Please rewrite the data from the line with "Where should I click to: Switch" up to and including the last line of the data, replacing "tab" with "panel" and keeping everything else unchanged. Leave the pictures out of your answer.

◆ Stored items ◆
--- --- ---

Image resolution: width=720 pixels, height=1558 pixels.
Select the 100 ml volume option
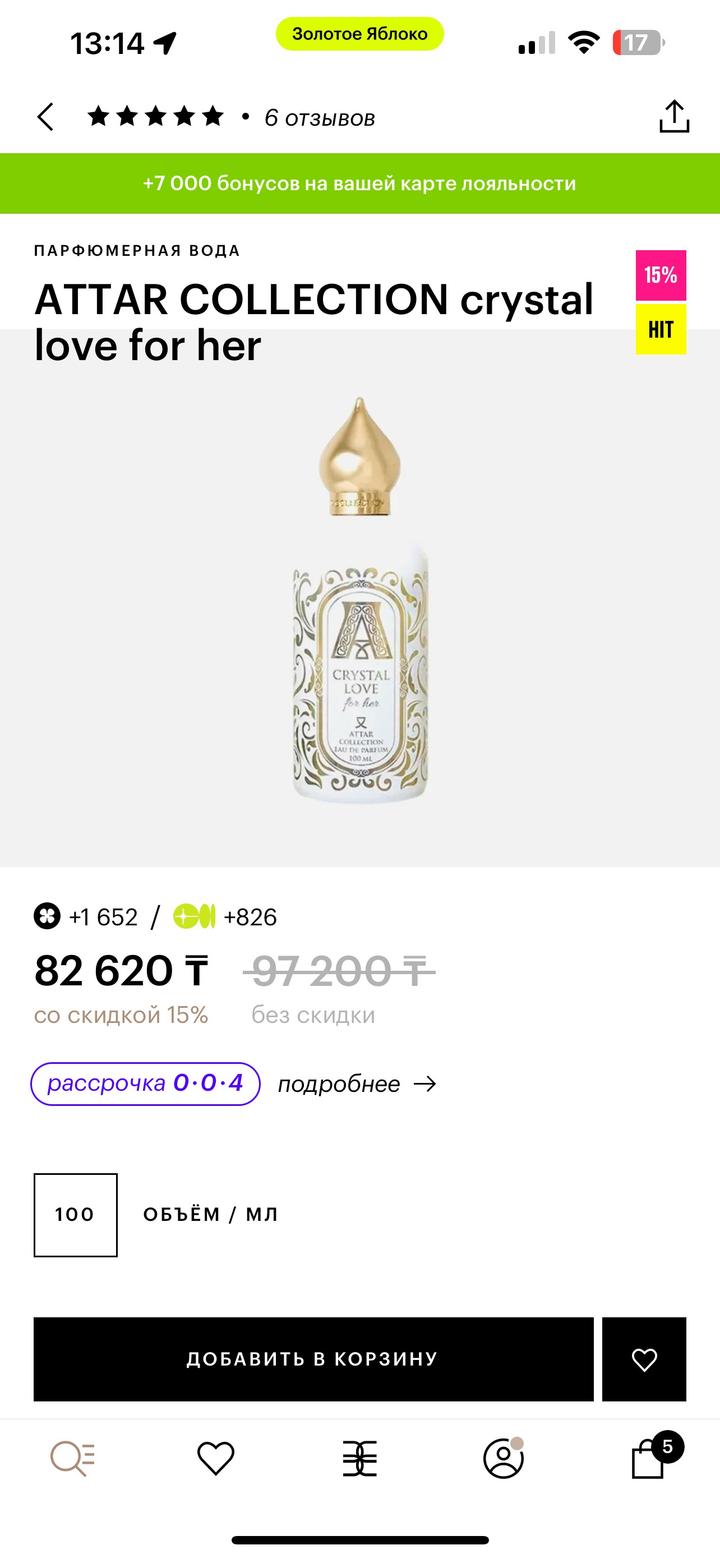pyautogui.click(x=76, y=1215)
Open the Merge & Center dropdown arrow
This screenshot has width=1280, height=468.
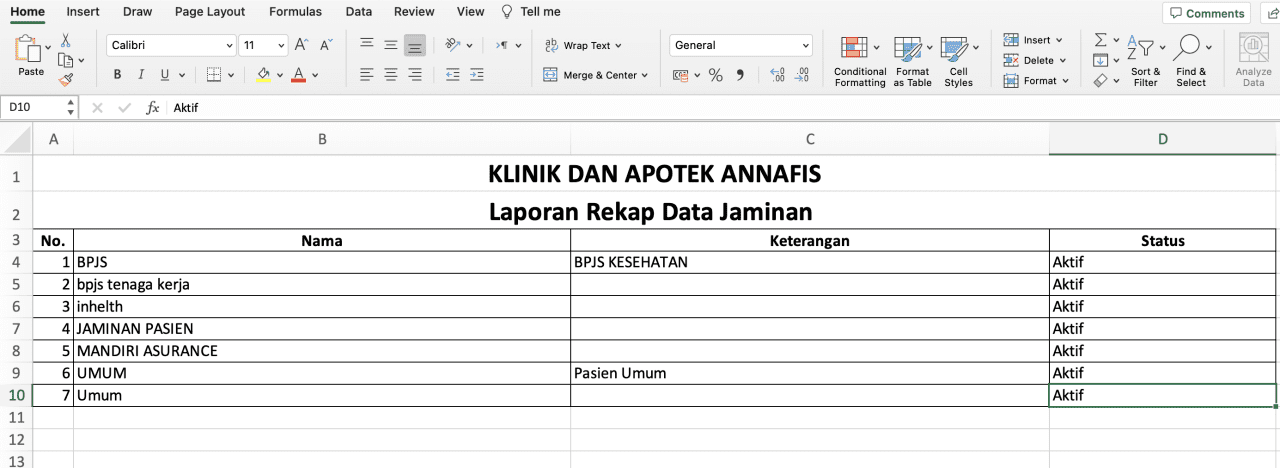coord(645,75)
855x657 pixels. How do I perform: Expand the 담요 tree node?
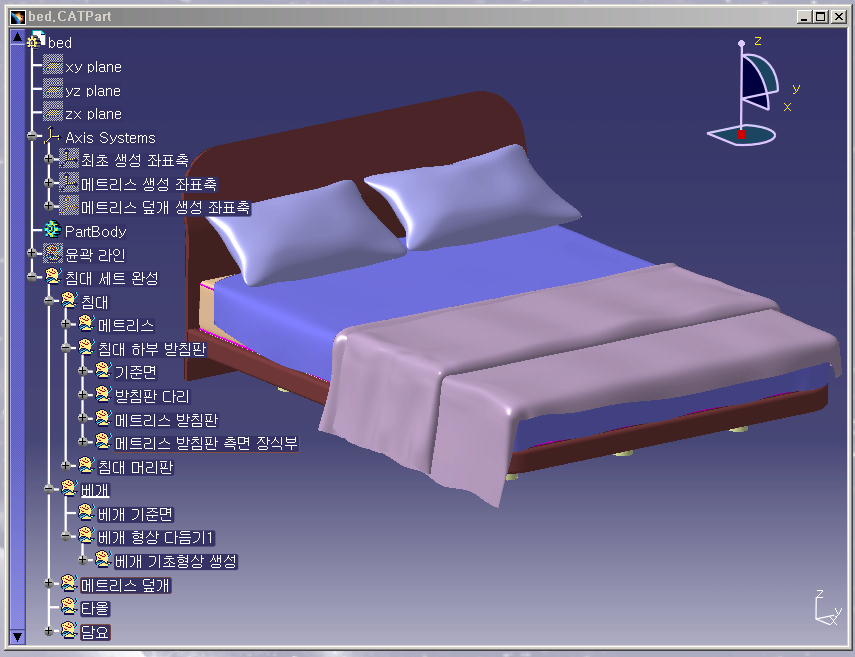(49, 631)
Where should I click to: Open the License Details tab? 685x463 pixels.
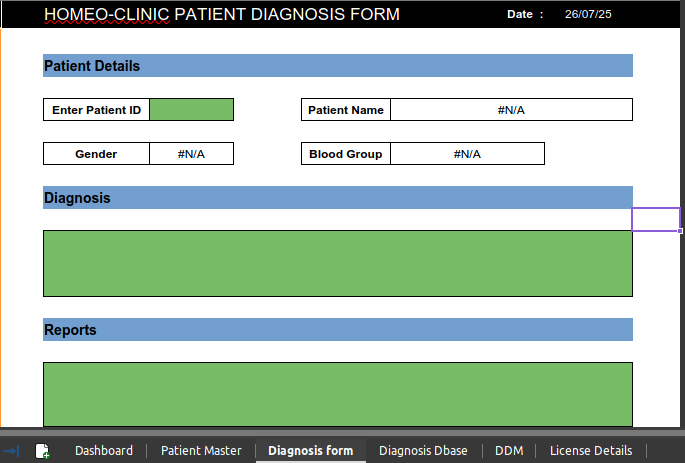(591, 451)
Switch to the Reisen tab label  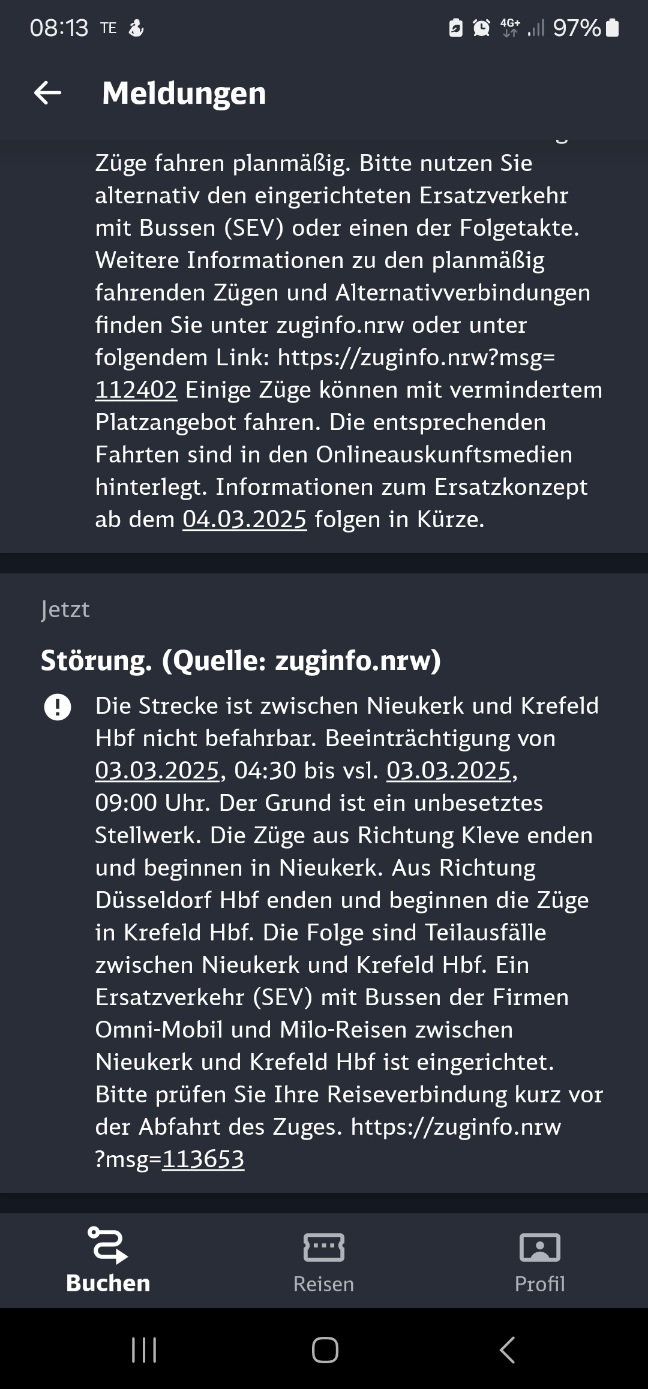pyautogui.click(x=324, y=1284)
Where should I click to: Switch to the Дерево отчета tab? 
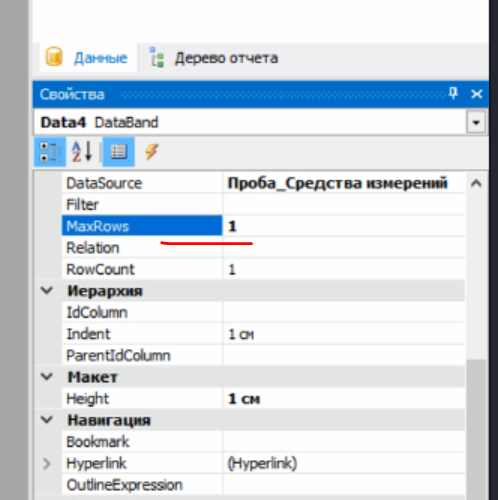coord(214,58)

--- --- ---

◆ ANSWER TO THIS EXERCISE ◆
Where should I click to: Switch to the Дерево отчета panel? 
coord(214,58)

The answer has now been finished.